The Dawes Plan was a plan released in 1924 to resolve the issue of World War I reparations that Germany had to cover. The program got its name from the American banker Charles Dawes.
When the World War I came to an end, Germany was made to pay reparations; however, it declared a default. In response to this situation, Belgian and French soldiers occupied the Ruhr River valley inside Germany; therefore, the population of the country started passively rioting, which eventually affected the economics.
The main idea behind the Dawes Plan was to mitigate the amount of money Germany was to pay, so the Allied Reparations Committee asked Charles Dawes to resolve this issue. Thus, the Dawes committee tried to return German reparations in the amount of 132 billion gold marks; moreover, America was to give loans to Germany so that they could make payments to France, Britain, and inevitably to the United States.

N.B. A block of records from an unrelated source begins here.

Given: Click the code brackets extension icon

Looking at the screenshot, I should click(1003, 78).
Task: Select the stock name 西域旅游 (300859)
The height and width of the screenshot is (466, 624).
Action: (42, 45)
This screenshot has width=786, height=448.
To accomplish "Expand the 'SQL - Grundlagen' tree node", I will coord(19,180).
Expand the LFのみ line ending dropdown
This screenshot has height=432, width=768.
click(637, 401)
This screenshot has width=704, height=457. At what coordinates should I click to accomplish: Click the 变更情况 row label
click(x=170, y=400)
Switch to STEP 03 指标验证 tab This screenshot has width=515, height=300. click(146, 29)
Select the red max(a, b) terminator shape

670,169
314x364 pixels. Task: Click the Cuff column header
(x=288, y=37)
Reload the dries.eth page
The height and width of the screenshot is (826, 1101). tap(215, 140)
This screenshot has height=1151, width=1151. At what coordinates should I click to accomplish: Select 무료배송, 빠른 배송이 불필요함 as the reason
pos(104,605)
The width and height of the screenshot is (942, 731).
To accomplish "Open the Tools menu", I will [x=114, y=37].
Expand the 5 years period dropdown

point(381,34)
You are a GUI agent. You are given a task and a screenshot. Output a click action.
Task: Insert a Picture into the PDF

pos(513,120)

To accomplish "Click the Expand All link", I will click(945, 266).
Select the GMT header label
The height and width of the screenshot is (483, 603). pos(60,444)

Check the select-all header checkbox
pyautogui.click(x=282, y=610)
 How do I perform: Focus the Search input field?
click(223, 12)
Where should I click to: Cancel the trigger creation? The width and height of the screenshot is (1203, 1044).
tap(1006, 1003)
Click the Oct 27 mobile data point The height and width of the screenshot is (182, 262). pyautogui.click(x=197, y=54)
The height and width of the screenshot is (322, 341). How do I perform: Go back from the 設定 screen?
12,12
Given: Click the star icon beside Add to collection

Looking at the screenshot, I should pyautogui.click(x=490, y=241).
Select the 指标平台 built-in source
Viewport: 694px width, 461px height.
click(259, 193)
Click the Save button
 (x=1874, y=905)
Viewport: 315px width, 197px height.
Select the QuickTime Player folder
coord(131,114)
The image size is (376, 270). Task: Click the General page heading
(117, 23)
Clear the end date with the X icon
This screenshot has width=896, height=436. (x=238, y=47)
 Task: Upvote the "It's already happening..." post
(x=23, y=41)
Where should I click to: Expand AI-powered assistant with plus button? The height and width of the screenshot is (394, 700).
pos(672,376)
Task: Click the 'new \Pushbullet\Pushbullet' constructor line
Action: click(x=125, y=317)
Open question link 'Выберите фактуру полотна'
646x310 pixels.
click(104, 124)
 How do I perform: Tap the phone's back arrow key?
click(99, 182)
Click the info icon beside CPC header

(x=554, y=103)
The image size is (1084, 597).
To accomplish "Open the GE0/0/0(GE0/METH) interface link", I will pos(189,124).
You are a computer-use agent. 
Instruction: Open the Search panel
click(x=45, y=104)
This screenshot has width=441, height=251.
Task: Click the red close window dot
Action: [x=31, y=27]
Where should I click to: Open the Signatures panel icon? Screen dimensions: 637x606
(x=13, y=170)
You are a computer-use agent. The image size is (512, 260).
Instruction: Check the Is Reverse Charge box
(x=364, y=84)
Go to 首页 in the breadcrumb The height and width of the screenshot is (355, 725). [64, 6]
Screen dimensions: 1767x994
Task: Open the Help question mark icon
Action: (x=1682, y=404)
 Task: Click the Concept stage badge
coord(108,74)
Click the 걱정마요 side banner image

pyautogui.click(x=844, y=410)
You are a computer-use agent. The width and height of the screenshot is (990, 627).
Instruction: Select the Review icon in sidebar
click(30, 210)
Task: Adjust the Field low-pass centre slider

There were some crucial details of the plan. Firstly, foreign soldiers were to evacuate the Ruhr River valley. Secondly, the reparations’ payment would start with the amount of one billion marks consistently increasing the amount annually, Thirdly, customs, excise, and transportation taxes would be the sources for the reparations. Finally, 200$ million would be loaned to Germany from the issued bonds of the United States.
As a result, French troops left the Ruhr area, which contributed to the rebuilding and expansion of German economics. The Dawes Plan was the reason for the German industry to establish a relationship with American banks. Because of the Ruhr’s occupation, the German steel industry became predominant around Europe by the year of 1926 and continued to be it before World War II.